Unnamed: 0,PUBCHEM_RESULT_TAG,PUBCHEM_SID,PUBCHEM_CID,PUBCHEM_ACTIVITY_OUTCOME,PUBCHEM_ACTIVITY_SCORE,PUBCHEM_ACTIVITY_URL,PUBCHEM_ASSAYDATA_COMMENT,Activation at 7.6 uM,SMILES
0,1,842121,6603008,Inactive,0,,,-2.06,CCOCCCNCC(=O)NC1=CC=C(C=C1)OC(F)(F)F.Cl
1,2,842122,6602571,Inactive,0,,,-2.81,COCCN1C(=NN=N1)CN2CCC(CC2)CC3=CC=CC=C3.Cl
2,3,842123,6602616,Inactive,0,,,-1.17,COCCN1C(=NN=N1)CN2CCC(CC2)(C3=CC(=CC=C3)C(F)(F...
3,4,842124,644371,Inactive,2,,,4.85,C1CCCN(CC1)CC(=O)NCCC2=CC=C(C=C2)F.C(=O)(C(=O)O)O
4,5,842125,6603132,Inactive,4,,,9.38,COC1=CC=C(C=C1)C(=O)C(C2=CC=CC=C2)N3CCOCC3.Cl


In [7]:
smiles = smiles["SMILES"]
smiles.to_csv("../data/interim/negative_smiles.csv")
# Restart the kernel and start on the next cell to save memory

In [3]:
smiles = pd.read_csv("../data/interim/negative_smiles.csv")

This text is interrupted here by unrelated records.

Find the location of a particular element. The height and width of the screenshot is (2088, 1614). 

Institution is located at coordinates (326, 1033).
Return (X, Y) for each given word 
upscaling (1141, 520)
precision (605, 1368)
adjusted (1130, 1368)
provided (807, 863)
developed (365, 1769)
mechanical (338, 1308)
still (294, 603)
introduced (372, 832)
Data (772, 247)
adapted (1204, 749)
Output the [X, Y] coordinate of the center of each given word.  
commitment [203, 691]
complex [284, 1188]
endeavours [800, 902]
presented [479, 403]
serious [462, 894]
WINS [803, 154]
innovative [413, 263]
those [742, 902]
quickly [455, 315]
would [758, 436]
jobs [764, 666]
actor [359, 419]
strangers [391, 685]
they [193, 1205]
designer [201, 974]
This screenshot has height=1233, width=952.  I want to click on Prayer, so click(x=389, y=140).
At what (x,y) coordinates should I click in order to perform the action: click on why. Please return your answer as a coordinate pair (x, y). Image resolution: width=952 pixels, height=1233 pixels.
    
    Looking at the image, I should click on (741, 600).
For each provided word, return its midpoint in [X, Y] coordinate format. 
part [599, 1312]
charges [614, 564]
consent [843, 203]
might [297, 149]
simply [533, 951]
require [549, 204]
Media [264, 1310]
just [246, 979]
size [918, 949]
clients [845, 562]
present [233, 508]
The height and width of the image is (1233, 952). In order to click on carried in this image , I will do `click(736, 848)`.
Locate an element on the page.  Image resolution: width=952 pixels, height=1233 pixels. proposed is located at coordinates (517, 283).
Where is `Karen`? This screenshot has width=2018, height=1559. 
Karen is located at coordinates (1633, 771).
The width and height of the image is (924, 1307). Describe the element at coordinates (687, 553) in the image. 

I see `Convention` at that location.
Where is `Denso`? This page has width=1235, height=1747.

https://rdkit.readthedocs.io/en/latest/Cookbook.html#clustering-molecules

In [4]:
from rdkit import Chem
from rdkit.Chem import AllChem

def ClusterFps(fps,cutoff=0.2):
    from rdkit import DataStructs
    from rdkit.ML.Cluster import Butina

    # first generate the distance matrix:
    dists = []
    nfps = len(fps)
    for i in range(1,nfps):
        sims = DataStructs.BulkTanimotoSimilarity(fps[i],fps[:i])
        dists.extend([1-x for x in sims])

    # now cluster the data:
    cs = Butina.ClusterData(dists,nfps,cutoff,isDistData=True)
    return cs

In [5]:
ms = [Chem.MolFromSmiles(x) for x in smiles["SMILES"]]
fps = [AllChem.GetMorganFingerprintAsBitVect(x,2,1024) for x in ms]



In [None]:
clusters=ClusterFps(fps,cutoff=0.4)

Even on a server with 450GB of RAM, the above clustering fails because of memory requirements. Another approach is needed.